• [Task to complete]: Output begins at the line with "Given: Open the view menu icon" and ends at the last line of the records below. Copy each line in that span exactly, and leave out pictures.

───── Data for review

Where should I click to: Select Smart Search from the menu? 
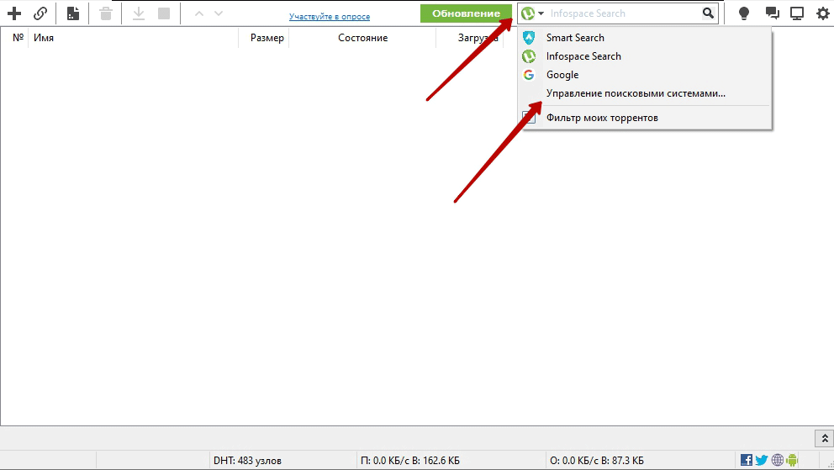(x=575, y=38)
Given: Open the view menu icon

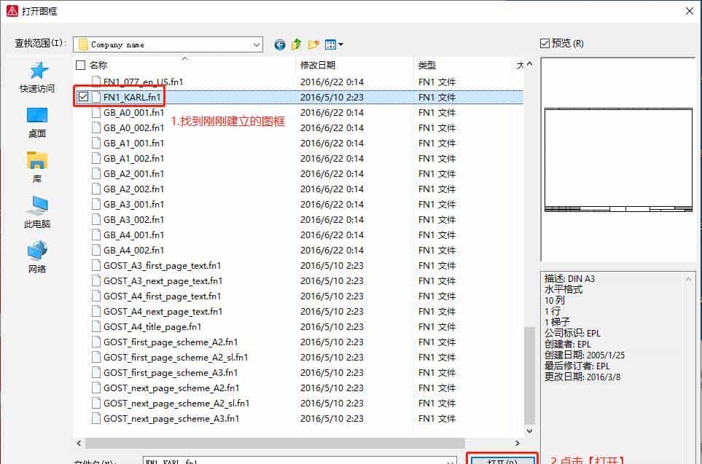Looking at the screenshot, I should (334, 44).
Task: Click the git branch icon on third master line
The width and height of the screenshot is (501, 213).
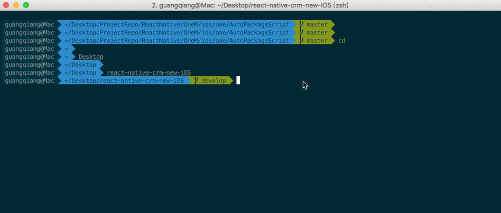Action: pyautogui.click(x=301, y=41)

──────────

• [Task answer]:
Given: Open the view menu icon

Looking at the screenshot, I should (334, 44).
Task: Click the git branch icon on third master line
The width and height of the screenshot is (501, 213).
Action: pyautogui.click(x=301, y=41)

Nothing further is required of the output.